5.2. Algorithm development step-by-step guide

This page offers a step-by-step guide to develop a vantage6 algorithm. We refer to the algorithm concepts section regularly. In that section, we explain the fundamentals of algorithm containers in more detail than in this guide.

Also, note that this guide is mainly aimed at developers who want to develop their algorithm in Python, although we will try to clearly indicate where this differs from algorithms written in other languages.

5.2.1. Starting point

When starting to develop a new vantage6 algorithm in Python, the easiest way to start is:

v6 algorithm create

Running this command will prompt you to answering some questions, which will result in a personalized starting point or ‘boilerplate’ for your algorithm. After doing so, you will have a new folder with the name of your algorithm, boilerplate code and a checklist in the README.md file that you can follow to complete your algorithm.

Note

There is also a boilerplate for R, but this is not flexible and it is not updated as frequently as the Python boilerplate.

5.2.2. Setting up your environment

It is good practice to set up a virtual environment for your algorithm package.

# This code is just a suggestion - there are many ways of doing this.

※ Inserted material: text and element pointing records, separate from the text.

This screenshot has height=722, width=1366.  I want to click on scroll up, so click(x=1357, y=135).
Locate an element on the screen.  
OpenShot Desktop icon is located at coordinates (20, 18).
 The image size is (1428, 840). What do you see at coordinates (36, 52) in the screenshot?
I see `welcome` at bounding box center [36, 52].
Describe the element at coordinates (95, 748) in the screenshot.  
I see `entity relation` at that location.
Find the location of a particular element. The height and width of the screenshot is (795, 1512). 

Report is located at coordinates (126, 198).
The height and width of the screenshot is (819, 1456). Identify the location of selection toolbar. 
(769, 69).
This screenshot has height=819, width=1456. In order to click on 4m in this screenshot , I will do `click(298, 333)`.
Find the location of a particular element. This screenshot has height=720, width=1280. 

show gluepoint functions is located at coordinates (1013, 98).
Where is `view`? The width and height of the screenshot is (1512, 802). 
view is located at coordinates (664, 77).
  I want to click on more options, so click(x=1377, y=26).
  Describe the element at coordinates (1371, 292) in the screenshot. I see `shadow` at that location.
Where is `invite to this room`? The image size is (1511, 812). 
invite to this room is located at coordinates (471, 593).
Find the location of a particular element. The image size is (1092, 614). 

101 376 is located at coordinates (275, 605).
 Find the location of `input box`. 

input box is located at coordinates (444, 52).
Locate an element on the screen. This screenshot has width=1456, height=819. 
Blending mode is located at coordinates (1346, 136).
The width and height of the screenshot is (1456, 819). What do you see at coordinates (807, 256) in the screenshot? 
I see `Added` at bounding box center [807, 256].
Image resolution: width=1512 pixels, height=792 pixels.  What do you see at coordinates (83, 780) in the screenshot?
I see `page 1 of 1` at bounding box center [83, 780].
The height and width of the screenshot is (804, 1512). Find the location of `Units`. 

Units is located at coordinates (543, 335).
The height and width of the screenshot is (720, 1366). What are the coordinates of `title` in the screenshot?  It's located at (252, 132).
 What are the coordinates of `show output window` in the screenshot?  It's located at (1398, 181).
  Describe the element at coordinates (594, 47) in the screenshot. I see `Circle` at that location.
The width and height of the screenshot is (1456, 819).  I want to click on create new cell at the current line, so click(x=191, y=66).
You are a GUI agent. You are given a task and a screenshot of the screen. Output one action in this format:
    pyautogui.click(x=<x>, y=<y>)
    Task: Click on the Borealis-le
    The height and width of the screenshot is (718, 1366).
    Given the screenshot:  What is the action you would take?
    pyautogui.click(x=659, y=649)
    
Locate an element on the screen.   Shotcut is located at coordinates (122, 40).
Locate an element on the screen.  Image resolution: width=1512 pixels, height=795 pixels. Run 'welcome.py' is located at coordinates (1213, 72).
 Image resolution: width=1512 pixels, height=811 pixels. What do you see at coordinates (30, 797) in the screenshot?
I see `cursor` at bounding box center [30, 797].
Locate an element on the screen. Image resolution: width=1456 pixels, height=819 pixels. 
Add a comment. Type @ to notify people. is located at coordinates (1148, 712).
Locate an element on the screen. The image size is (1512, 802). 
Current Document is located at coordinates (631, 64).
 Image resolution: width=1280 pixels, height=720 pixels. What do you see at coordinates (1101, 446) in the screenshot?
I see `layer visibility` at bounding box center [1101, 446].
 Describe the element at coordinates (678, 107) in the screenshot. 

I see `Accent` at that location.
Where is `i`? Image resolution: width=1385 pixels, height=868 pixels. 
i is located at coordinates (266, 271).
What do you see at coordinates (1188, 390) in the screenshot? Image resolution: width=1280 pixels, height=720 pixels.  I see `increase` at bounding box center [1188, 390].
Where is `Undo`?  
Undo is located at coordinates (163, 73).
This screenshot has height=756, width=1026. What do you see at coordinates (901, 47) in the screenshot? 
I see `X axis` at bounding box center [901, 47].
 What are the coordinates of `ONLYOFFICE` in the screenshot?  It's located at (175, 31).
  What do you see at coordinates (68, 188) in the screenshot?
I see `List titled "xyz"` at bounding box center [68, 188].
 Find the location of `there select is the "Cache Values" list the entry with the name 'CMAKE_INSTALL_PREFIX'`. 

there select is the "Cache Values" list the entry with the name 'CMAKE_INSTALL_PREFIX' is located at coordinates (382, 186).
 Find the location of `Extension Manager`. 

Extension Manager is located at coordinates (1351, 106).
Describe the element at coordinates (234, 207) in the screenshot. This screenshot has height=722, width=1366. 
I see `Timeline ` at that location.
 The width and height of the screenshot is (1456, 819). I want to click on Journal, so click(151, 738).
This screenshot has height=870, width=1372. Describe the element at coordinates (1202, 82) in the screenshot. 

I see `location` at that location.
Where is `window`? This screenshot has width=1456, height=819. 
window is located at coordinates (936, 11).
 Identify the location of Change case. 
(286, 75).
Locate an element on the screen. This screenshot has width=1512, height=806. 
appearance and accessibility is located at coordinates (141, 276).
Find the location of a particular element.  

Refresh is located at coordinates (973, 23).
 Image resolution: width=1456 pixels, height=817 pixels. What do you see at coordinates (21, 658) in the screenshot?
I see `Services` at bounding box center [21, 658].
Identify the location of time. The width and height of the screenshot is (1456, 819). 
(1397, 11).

# go to the algorithm directory
cd /path/to/algorithm

# create a Python environment. Be sure to replace <my-algorithm-env> with
# the name of your environment.
conda create -n <my-algorithm-env> python=3.10
conda activate <my-algorithm-env>

# install the algorithm dependencies
pip install -r requirements.txt

Also, it is always good to use a version control system such as git to keep track of your changes. An initial commit of the boilerplate code could be:

cd /path/to/algorithm
git init
git add .
git commit -m "Initial commit"

Note that having your code in a git repository is necessary if you want to update your algorithm.

5.2.3. Implementing your algorithm

Your personalized starting point should make clear to you which functions you need to implement - there are TODO comments in the code that indicate where you need to add your own code.

You may wonder why the boilerplate code is structured the way it is. This is explained in the code structure section.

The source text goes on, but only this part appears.